Walker just extends this, saying that the state only really works if we obey it. If we don’t, then it can’t get anything done and it will soon cease to be. Thus any act of noncompliance with the state’s wishes would violate our moral obligation.

This formulation gets around the trouble of the oddness of obedience as a form of repayment. But it leaves gratitude as an awfully weak justification for political obligation; Walker rightly admits that the debts gratitude creates aren’t trumps. If I owe you, but principles of justice or of greater morality indicate that acting contrary to your interests is the more right thing to do (your interests include perpetuating an injustice, for example), then I must go against your wishes–though perhaps while feeling a little bad about it.

What this means is that the best the argument from gratitude gets us is a general sense that we ought to consider the states interests when acting. If we can act in a way that’s right and proper while not “harming” the state, we ought to do it. But this is rather far from outright obedience. States expect far more.

Further, because we should only feel gratitude towards someone who has in fact benefited us, the argument from gratitude collapses into simple consequentialism. Walker writes,

[T]he fact that citizens receive significant benefits from the state does not mean that they cannot suffer harm or injustice at its hands, or that, overall, they might not fare better as citizens of another state or outside the jurisdiction of any state. … [These concerns] are best handled as possible grounds for distinct lines of argument whose conclusions we must then weight against that of the argument from gratitude in order to settle whether, all things considered, in a particular case a citizen should comply with the law.

If it’s the case that the state isn’t a net benefit to you then gratitude won’t apply and you’ll lack a duty to obey the law. Which is precisely what consequentialist libertarians like David Friedman argue. To them, we’d all be better off without the state. If they’re right that the state’s existence harms us more than it helps us–the consequences of the state’s existence are a net loss–then we owe it no debt of gratitude and thus no obedience.

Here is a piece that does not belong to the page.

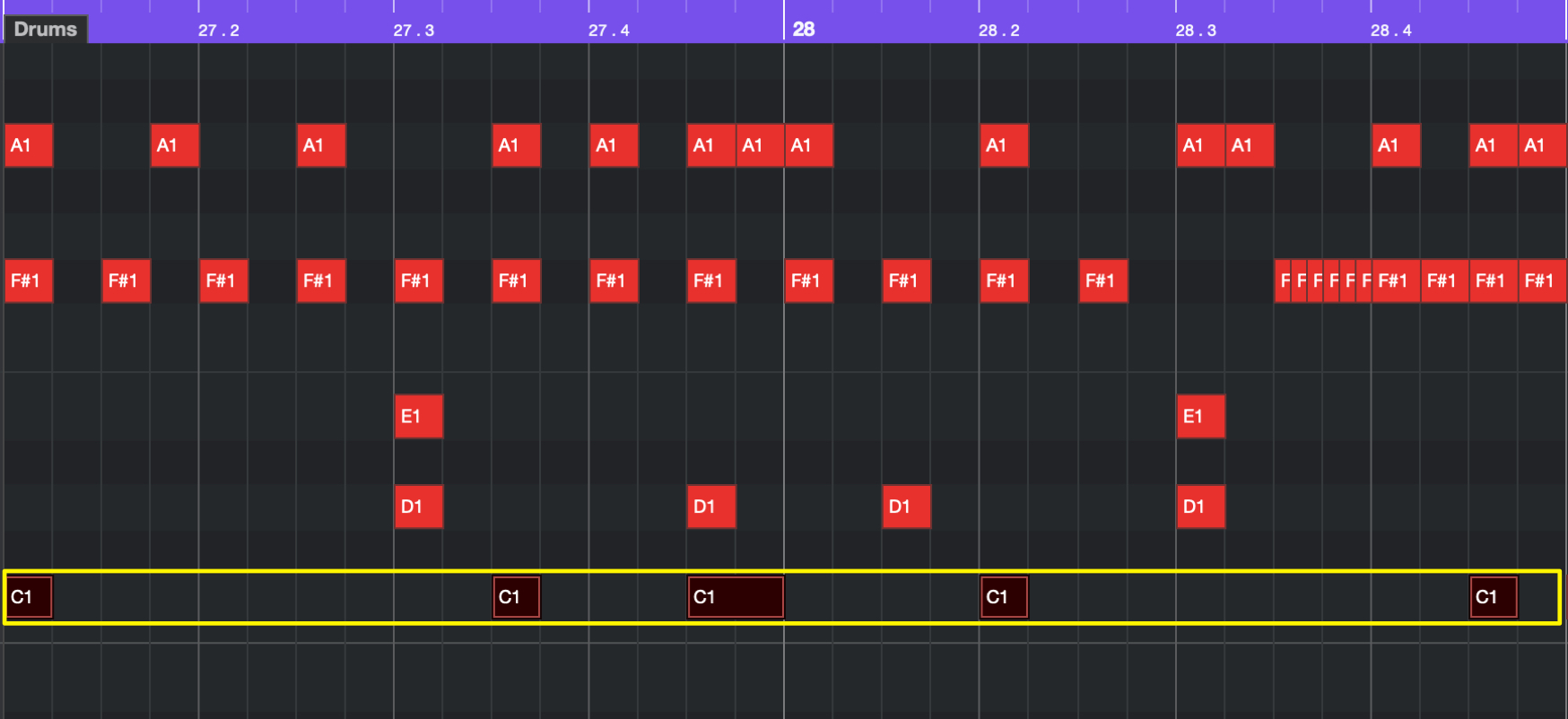Click the Drums region label
Viewport: 1568px width, 719px height.
(46, 29)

Which means, simplifying a bit, the argument from gratitude reduces to, “If the state’s good for me, I’ll support it. If it isn’t, I won’t.”

That won’t get supporters of strong political obligations very far.

1. This leaves open the very real question whether it makes any sense to characterize the state’s (even the state as defined as an institution consisting of our fellow citizens) provision of benefits upon its citizens as a “sacrifice.”